As we observe datasets with huge numbers of users or items, and with more and more sparsity we will need to employ a data structure more well suited to only representing the data necessary. There are a variety of so-called dense representations, but for now we will use the simplest form: tuples of user_id, item_id, and the rating. In practice, it’s often a dictionary with indices provided by the ids.

Note

Two types of data structures for these kinds of data are dense and sparse representations. Loosely, a sparse representation is one such that a datum exists for each non-trivial observation. Whereas a dense representation always contains a datum for each possibility even when trivial (null or zero).

'indices': [
  (0,0),(0,1),(0,2),(0,3),
  (1,0),(1,1),(1,2),(1,3),
  (2,0),(2,1),(2,2),(2,3),
  (3,0),(3,1),(3,2),
  (4,0)
]
'values': [
  5,4,4,1,
  2,3,3,4.5,
  3,2,3,4,
  4,4,5,
  3
]

A few natural questions emerge:

  1. What’s the most popular cheese? From the observations so far, it’s looking like Emmentaler is potentially the favorite, but E didn’t try Emmentaler.

  2. Would D like cheese Brie? It seems to be a contentious cheese.

  3. If we were asked to buy two cheeses only, which should we buy to satisfy everyone the most?

This example and associated questions are intentionally simplistic, but the point is clear that this matrix representation above is at least convenient for capturing these ratings.

What may not come obviously is that beyond the convenience of this data visualization, is the mathematical utility of this representation. Question 2 above posits a question that is inherent in the RecSys problem space: “predict how much a user will like an item they’ve not seen”. This question also may be recognizable as a problem from a linear algebra class: “how can we fill in unknown elements of a matrix from the ones we know”. This is what is called matrix completion.
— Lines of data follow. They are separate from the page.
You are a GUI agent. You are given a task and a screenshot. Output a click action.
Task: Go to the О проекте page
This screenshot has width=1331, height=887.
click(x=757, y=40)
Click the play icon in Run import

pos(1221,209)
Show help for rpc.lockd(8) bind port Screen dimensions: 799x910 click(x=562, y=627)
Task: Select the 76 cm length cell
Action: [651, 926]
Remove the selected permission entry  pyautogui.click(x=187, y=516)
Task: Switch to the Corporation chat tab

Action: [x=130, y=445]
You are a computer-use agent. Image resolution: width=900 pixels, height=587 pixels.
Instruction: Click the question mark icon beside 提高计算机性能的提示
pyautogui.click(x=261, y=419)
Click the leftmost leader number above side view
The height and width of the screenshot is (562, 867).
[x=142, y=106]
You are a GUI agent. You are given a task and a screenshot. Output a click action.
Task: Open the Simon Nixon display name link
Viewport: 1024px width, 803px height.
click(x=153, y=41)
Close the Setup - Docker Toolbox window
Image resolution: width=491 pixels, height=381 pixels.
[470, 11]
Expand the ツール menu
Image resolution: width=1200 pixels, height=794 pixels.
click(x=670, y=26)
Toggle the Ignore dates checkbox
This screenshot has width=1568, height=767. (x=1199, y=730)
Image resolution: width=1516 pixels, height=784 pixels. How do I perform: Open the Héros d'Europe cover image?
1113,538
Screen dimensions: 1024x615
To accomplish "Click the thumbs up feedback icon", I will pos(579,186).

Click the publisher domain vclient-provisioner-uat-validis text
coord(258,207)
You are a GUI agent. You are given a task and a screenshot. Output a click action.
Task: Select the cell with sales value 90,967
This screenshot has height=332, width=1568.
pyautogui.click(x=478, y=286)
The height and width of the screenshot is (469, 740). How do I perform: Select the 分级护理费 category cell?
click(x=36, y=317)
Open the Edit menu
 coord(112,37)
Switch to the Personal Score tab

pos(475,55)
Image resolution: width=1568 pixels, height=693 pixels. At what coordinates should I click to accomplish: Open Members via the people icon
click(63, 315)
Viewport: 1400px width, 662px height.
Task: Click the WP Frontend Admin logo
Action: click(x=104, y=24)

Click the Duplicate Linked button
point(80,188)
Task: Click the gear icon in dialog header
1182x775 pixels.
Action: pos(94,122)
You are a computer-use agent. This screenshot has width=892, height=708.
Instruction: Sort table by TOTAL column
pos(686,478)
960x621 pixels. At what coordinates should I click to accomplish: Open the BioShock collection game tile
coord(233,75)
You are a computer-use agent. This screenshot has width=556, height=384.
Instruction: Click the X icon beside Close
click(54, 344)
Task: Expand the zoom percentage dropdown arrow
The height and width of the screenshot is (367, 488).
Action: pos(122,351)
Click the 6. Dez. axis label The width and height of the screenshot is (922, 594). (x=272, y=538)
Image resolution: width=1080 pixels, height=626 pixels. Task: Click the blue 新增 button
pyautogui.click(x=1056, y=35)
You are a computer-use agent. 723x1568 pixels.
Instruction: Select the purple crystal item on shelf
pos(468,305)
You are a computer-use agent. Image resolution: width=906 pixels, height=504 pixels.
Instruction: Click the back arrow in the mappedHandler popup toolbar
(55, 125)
The back-and-forth between formulating user-experiences that capture their needs, and the mathematical formulations to model these data and needs will be at the heart of recommendation systems.

User-user vs item-item Collaborative Filtering

Before we dive into the linear algebra, let’s consider the purely data science perspective called collaborative filtering (CF) (Goldeberg et al, ’92).

The underlying idea of collaborative filtering is that those with similar taste, help others to know what they like without having to try it themselves. The collaboration terminology was originally intended to mean among similar-taste users, and the filtering aspect was originally intended to mean filtering out things people will not like.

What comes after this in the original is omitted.